Забалуев кашляет, зажав рот шапкой. Откашлявшись, встает, расправляет плечи:
– Сегодня хотел козлом прыгнуть вот с той верхотуры. Эх-ха, вы же, мальцы, этого не понимаете... О чем это я хотел сказать?.. Да, но прыгать я не буду... Вот что, уважьте мне это заданьице. Прошу вас, уважьте! Промашку не дам.
– 6
Море дышит ровно и безучастно.
– Дядя Прохор, может быть, передумаете?
– который раз спрашиваю.
– Ни в жизнь, - отвечает Забалуев.
– Ты не сомневайся. Я все понял. Послушай.

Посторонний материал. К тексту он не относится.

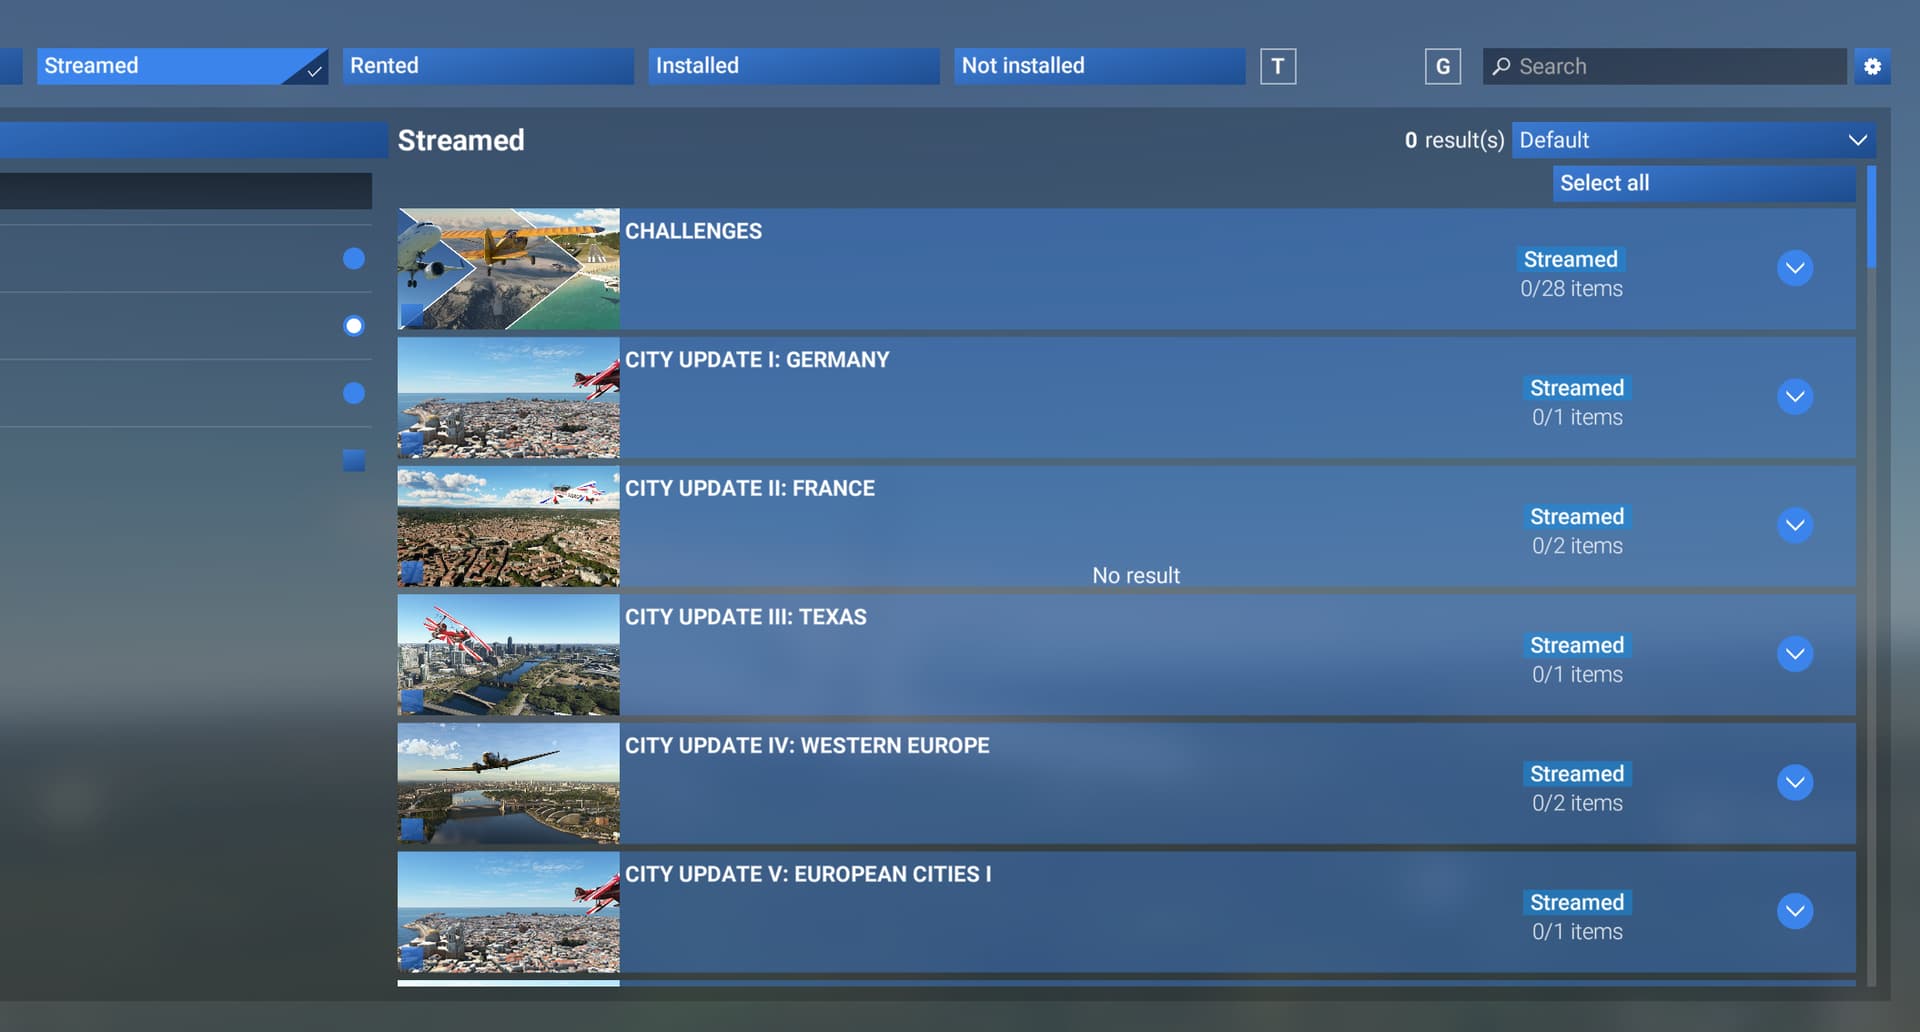Image resolution: width=1920 pixels, height=1032 pixels.
Task: Switch to the Rented tab
Action: pos(488,66)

– Он подвигается ко мне вплотную.
– Значит, сначала идти вот этой лощиной, потом поворачиваю вправо, ползу к проходным воротам. Ложусь тут и жду темноты, а если часовой замешкается, то не дожидаюсь ночи, забрасываю караульное помещение гранатами и кричу, чтобы привлечь на себя охрану... Не-ет, ты не сомневайся, дело это решу исправно...
Он наклоняется ко мне и поправляет клок волос, выбившийся у меня из-под шапки:
– Мальчонка ты еще...
Приближается установленное время. Даже замечаю, как движется часовая стрелка. А волны плещутся по-прежнему спокойно и лениво. Видны лагерь, квадраты колючей проволоки и копошащиеся люди за ней. Сегодня начнут вывозить их из Крыма в Германию. Мы горсточка обессиленных голодом, но жаждущих вновь, возвратиться к своим, должны помочь этим людям вырваться из фашистских лап. А куда? Кругом гитлеровцы. Но земля, земля-то ведь наша! В своем доме - и в плену!